Problem to work on: Nothing in the data is to be left out; copy it exactly.

::: Supplied material

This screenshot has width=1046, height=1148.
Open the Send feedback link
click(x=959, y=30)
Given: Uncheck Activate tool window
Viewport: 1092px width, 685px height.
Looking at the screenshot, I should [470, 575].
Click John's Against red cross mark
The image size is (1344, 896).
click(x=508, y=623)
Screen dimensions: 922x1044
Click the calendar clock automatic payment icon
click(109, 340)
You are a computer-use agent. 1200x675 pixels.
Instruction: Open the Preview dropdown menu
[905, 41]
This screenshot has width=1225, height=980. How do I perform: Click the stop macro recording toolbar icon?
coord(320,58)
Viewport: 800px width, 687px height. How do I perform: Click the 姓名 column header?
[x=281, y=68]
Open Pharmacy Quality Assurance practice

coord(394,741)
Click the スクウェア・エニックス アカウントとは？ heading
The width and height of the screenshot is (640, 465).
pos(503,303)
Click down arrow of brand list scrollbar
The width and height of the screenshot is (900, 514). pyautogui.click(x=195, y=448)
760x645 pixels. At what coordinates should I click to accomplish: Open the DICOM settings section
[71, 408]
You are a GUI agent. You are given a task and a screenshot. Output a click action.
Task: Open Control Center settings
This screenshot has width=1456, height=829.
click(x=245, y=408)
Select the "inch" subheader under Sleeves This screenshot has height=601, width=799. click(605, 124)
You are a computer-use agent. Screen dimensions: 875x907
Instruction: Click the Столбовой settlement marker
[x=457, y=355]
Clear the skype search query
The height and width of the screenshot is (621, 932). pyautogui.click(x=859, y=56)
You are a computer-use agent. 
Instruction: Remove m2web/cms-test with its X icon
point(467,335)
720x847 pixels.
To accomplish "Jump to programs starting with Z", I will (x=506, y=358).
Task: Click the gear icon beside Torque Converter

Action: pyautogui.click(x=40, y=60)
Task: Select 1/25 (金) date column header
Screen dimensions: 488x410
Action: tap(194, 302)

::::::

Solved exercise:
This screenshot has width=1046, height=1148.
Open the Send feedback link
click(x=959, y=30)
Given: Uncheck Activate tool window
Viewport: 1092px width, 685px height.
Looking at the screenshot, I should [470, 575].
Click John's Against red cross mark
The image size is (1344, 896).
click(x=508, y=623)
Screen dimensions: 922x1044
Click the calendar clock automatic payment icon
click(109, 340)
You are a computer-use agent. 1200x675 pixels.
Instruction: Open the Preview dropdown menu
[905, 41]
This screenshot has width=1225, height=980. How do I perform: Click the stop macro recording toolbar icon?
coord(320,58)
Viewport: 800px width, 687px height. How do I perform: Click the 姓名 column header?
[x=281, y=68]
Open Pharmacy Quality Assurance practice

coord(394,741)
Click the スクウェア・エニックス アカウントとは？ heading
The width and height of the screenshot is (640, 465).
pos(503,303)
Click down arrow of brand list scrollbar
The width and height of the screenshot is (900, 514). pyautogui.click(x=195, y=448)
760x645 pixels. At what coordinates should I click to accomplish: Open the DICOM settings section
[71, 408]
You are a GUI agent. You are given a task and a screenshot. Output a click action.
Task: Open Control Center settings
This screenshot has width=1456, height=829.
click(x=245, y=408)
Select the "inch" subheader under Sleeves This screenshot has height=601, width=799. click(605, 124)
You are a computer-use agent. Screen dimensions: 875x907
Instruction: Click the Столбовой settlement marker
[x=457, y=355]
Clear the skype search query
The height and width of the screenshot is (621, 932). pyautogui.click(x=859, y=56)
You are a computer-use agent. 
Instruction: Remove m2web/cms-test with its X icon
point(467,335)
720x847 pixels.
To accomplish "Jump to programs starting with Z", I will (x=506, y=358).
Task: Click the gear icon beside Torque Converter

Action: pyautogui.click(x=40, y=60)
Task: Select 1/25 (金) date column header
Screen dimensions: 488x410
Action: tap(194, 302)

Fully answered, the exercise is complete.